The History of the Ketubah
Category: Ketubah Designs
A Ketubah (Hebrew: כְּתוּבָּה) is a Jewish marriage contract. It is considered an integral part of a traditional Jewish marriage, and outlines the rights and responsibilities of the groom, in relation to the bride. In modern practice, the ketubah has no agreed monetary value, and is seldom enforced by civil courts, except in Israel.
According to the Babylonian Talmud, the ketubah was enacted by Simeon ben Shetach so that it might not be a light thing for a man to divorce his wife. The enactment provides for a man's wife to receive a fixed sum of money, usually accruing from his property, in the event of his divorcing her or of his predeceasing her.
Thirteenth-century rabbi, Aharon HaLevi, adds a different reason, writing: "Of the logic behind this one commandment, [we find] that the Torah has commanded us to perform an act before taking a wife, a matter that is intended to show that they are a couple united in wedlock before he lies down with her carnally, and that he not come upon her as one would do to a harlot, where there is no other act that precedes what goes on between them...

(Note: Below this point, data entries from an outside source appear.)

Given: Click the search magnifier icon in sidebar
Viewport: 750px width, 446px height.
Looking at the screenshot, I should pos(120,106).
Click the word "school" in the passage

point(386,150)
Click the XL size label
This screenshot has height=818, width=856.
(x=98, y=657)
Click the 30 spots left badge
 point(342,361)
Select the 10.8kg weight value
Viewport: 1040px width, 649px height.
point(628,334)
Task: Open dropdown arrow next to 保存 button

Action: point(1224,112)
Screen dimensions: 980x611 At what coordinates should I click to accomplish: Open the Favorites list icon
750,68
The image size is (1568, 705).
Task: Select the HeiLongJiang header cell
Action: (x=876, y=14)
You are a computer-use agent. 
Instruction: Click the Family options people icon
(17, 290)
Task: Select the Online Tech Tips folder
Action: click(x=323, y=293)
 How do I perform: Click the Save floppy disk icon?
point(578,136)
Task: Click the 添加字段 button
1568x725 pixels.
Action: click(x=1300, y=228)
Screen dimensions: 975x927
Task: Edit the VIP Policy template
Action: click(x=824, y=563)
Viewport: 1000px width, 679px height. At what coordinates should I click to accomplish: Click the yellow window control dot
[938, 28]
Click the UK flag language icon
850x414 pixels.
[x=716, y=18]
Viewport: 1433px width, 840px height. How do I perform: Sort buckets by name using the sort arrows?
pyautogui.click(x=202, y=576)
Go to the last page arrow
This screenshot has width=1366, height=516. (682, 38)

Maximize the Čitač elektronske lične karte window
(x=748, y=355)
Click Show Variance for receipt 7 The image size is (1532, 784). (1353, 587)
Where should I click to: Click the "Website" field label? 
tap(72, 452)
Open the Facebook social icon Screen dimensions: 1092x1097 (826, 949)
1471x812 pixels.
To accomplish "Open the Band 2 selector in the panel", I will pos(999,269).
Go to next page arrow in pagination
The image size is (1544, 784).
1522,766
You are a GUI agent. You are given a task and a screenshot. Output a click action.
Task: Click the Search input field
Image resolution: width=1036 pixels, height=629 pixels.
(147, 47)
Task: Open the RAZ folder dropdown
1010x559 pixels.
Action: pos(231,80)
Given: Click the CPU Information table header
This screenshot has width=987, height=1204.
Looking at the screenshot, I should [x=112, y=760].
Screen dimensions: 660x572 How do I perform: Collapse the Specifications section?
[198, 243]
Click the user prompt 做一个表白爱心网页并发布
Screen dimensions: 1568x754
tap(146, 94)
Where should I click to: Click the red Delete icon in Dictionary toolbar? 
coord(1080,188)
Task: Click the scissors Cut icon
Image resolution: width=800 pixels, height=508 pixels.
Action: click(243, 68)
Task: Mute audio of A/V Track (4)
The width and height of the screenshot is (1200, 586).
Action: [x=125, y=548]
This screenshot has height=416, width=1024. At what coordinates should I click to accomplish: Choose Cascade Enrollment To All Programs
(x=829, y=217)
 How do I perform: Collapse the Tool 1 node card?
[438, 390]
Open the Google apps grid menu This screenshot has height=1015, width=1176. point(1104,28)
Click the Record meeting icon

In any rate, the rabbis in ancient times insisted on the marriage couple entering into the ketubah as a protection for the wife. It acted as a replacement of the biblical mohar – the price paid by the groom to the bride, or her parents, for the marriage (i.e., the bride price). The ketubah served as a contract, whereby the amount due to the wife (the bride-price) came to be paid in the event of the cessation of marriage, either by the death of the husband or divorce. The biblical mohar created a major social problem: many young prospective husbands could not raise the mohar at the time when they would normally be expected to marry. So, to enable these young men to marry, the rabbis, in effect, delayed the time that the amount would be payable, when they would be more likely to have the sum. The mechanism adopted was to provide for the mohar to be a part of the ketubah. Both the mohar and the ketubah amounts served the same purpose: the protection for the wife should her support by her husband (either by death or divorce) cease. The only difference between the two systems was the timing of the payment. A modern secular equivalent would be the entitlement to alimony in the event of divorce. The ketubah amount served as a disincentive for the husband contemplating divorcing his wife: he would need to have the amount in order to be able to pay to his wife.